The good news is that most children outgrow fussy eating habits. In the meantime though, Dr. Mitchell Katz, a pediatric gastroenterologist and medical director of CHOC Children’s Multidisciplinary Feeding Program, has some Do’s and Don’ts for parents of picky eaters.

  • Don’t try to trick children into putting food in their mouths. This tactic doesn’t help them learn about the new food. Exploring foods by touching, licking, smelling, poking and rolling are important ways that children can learn about food before they put it in their mouths and eat it.
  • Do consider how food looks. Like on cooking shows, plating and presentation matter for picky eaters. Try making food look like fun shapes, play up colors, or create scenes to help capture kids’ interest in new or unappealing foods.
  • Don’t worry about fluctuating eating habits. Just like adults eat more on some days than others, it’s normal for children to be inconsistent with how much and what foods they eat.
  • Do focus more on variety than quantity. It’s more important for children to eat a small amount of food from a broader number of food groups than to eat a large quantity at one meal.

While many children will outgrow the habit, some kids’ picky eating can be a sign of a more serious problem. Dr. Katz offers some warning signs that parents should look for when evaluating their children’s eating habits:

  • A child is delayed in meeting feeding milestones but not in other milestones. Children’s eating skills should mirror their other physical and cognitive developmental skills, like sitting, walking, talking and paying attention.
  • The child cannot transition or advance to the next level of eating. Are children progressing from bottle to sippy cup, from smooth purees to lumpy foods, or from familiar to new foods?
  • The child eats only a certain brand or type of preparation for all or most of their food.
  • The child has minimal intake or outright refuses to eat for several days, unrelated to an illness.
  • Extreme measures are taken to nourish a child. Force feeding, feeding when children are asleep or distracted, or abiding by intense routines are cause for concern.

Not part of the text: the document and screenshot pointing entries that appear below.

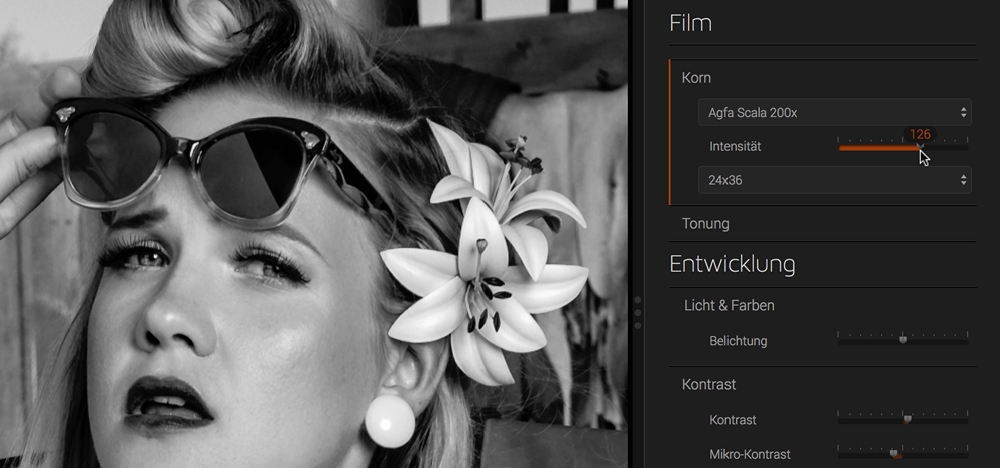Expand the Tonung section
The image size is (1000, 468).
705,223
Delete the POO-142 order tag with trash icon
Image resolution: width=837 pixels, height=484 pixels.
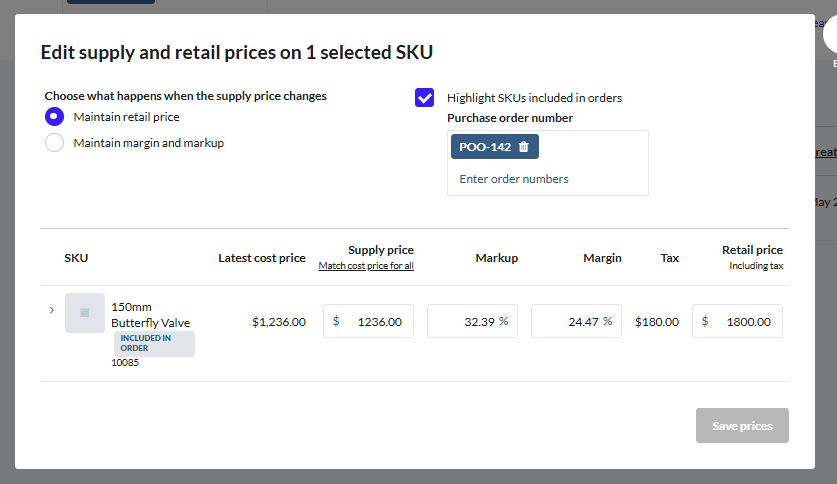coord(524,147)
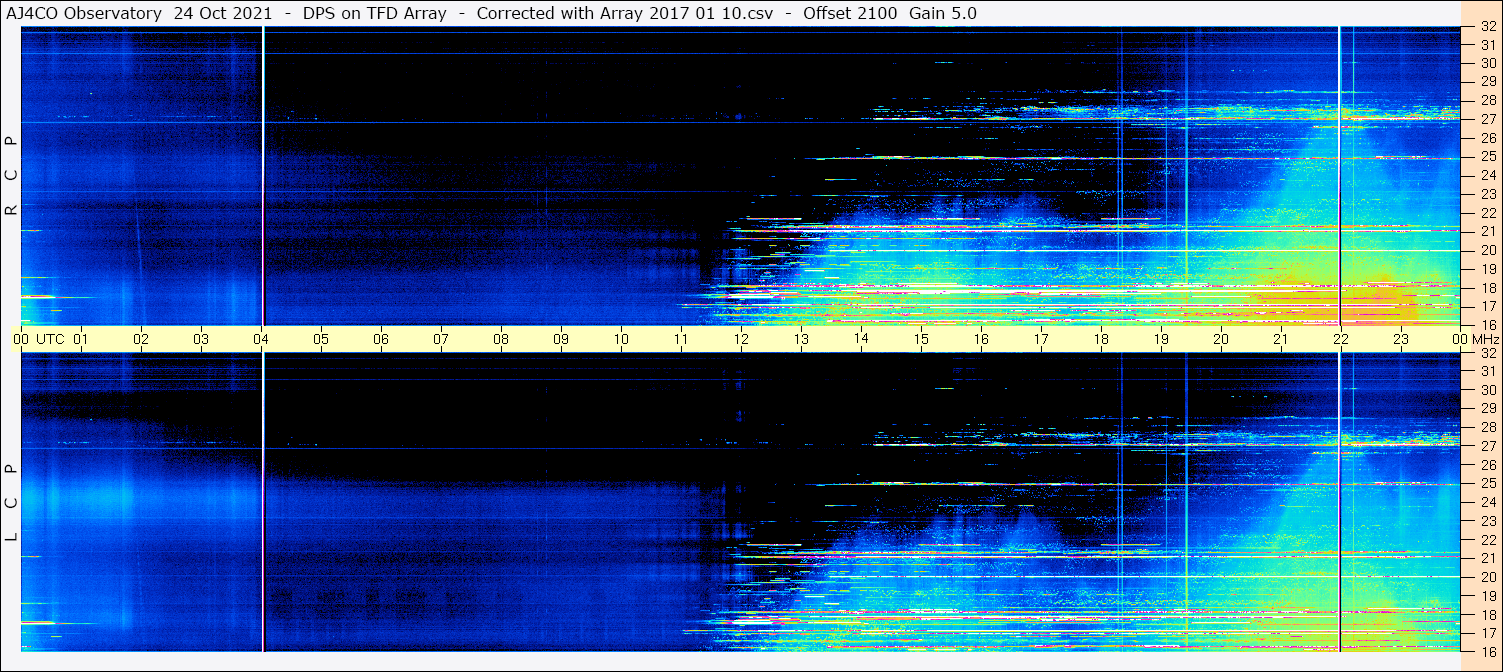The image size is (1503, 672).
Task: Click the 25 MHz label in LCP panel
Action: pos(1487,484)
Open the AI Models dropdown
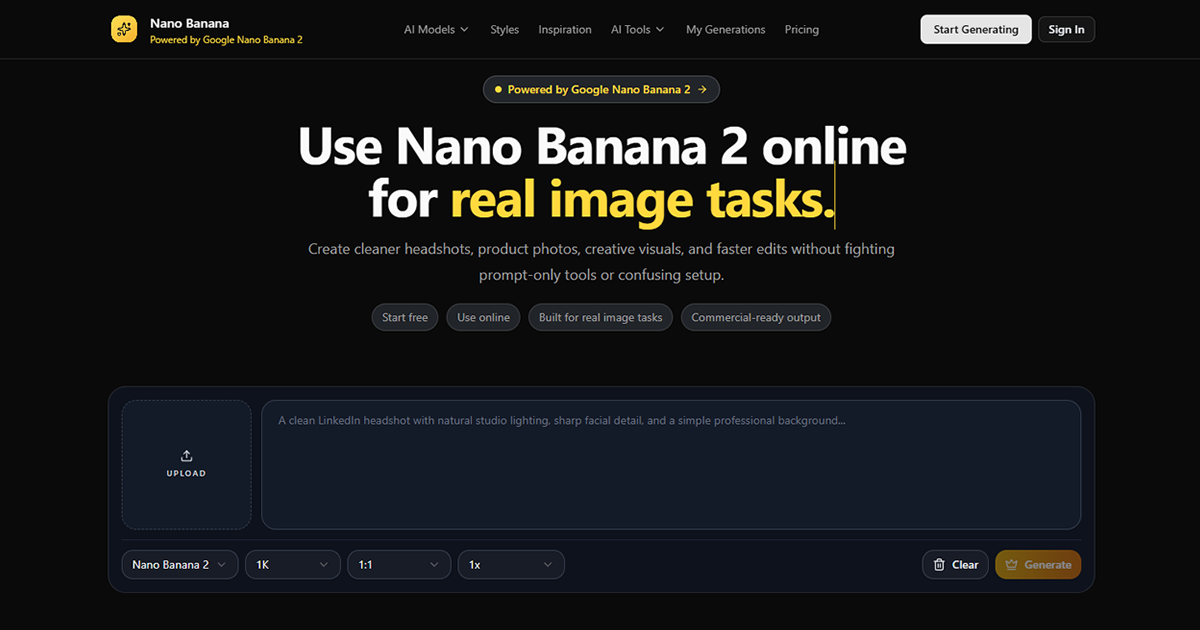 click(x=436, y=29)

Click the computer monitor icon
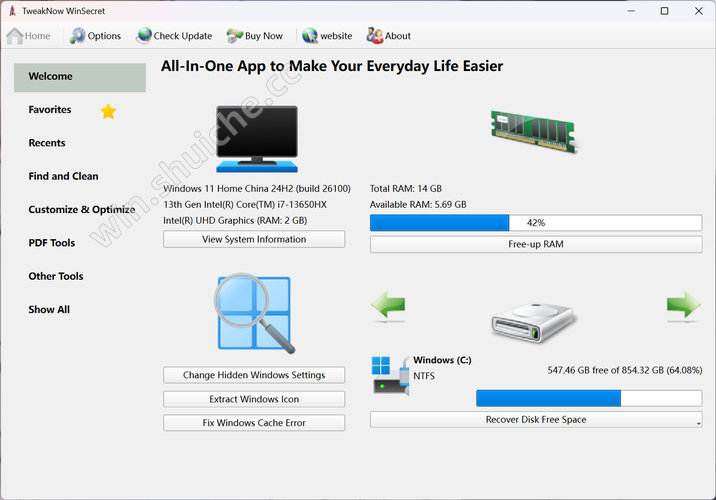click(256, 137)
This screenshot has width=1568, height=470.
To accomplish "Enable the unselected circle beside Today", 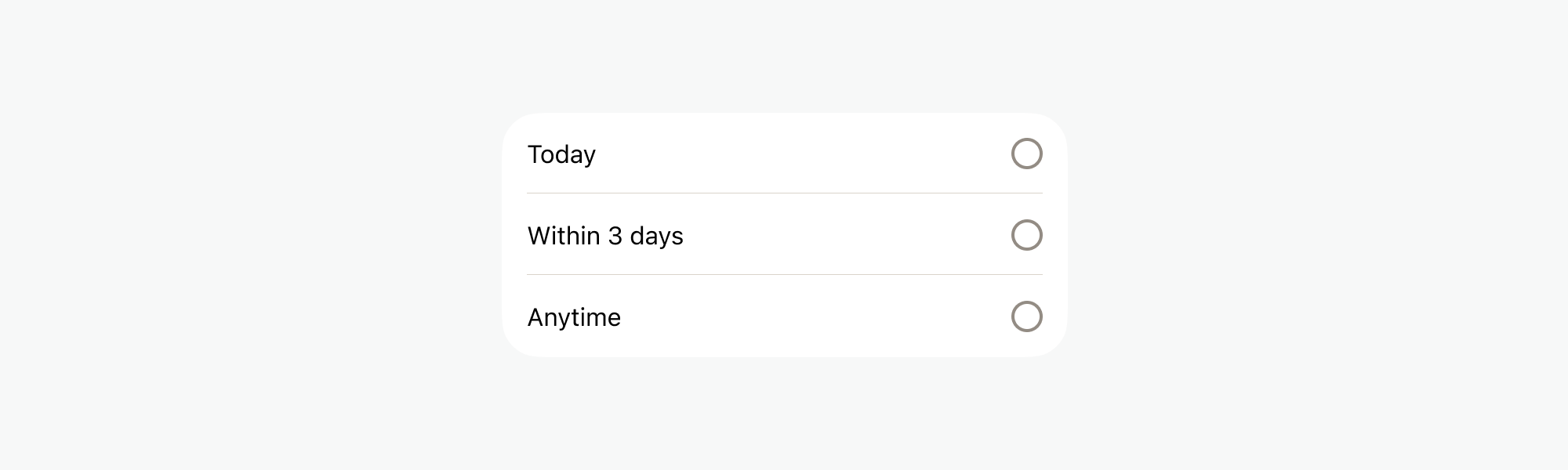I will [1026, 154].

Parents who recognize these signs in their children should seek medical attention, Dr. Katz says.

A severe feeding issue – like what Dr. Katz and his team treat at CHOC – involves physical, psychological, behavioral, nutritional, and familial obstacles to eating.

Addressing all a child’s medical problems is important to start to make positive associations with food and eating, which may require the help of multiple specialists.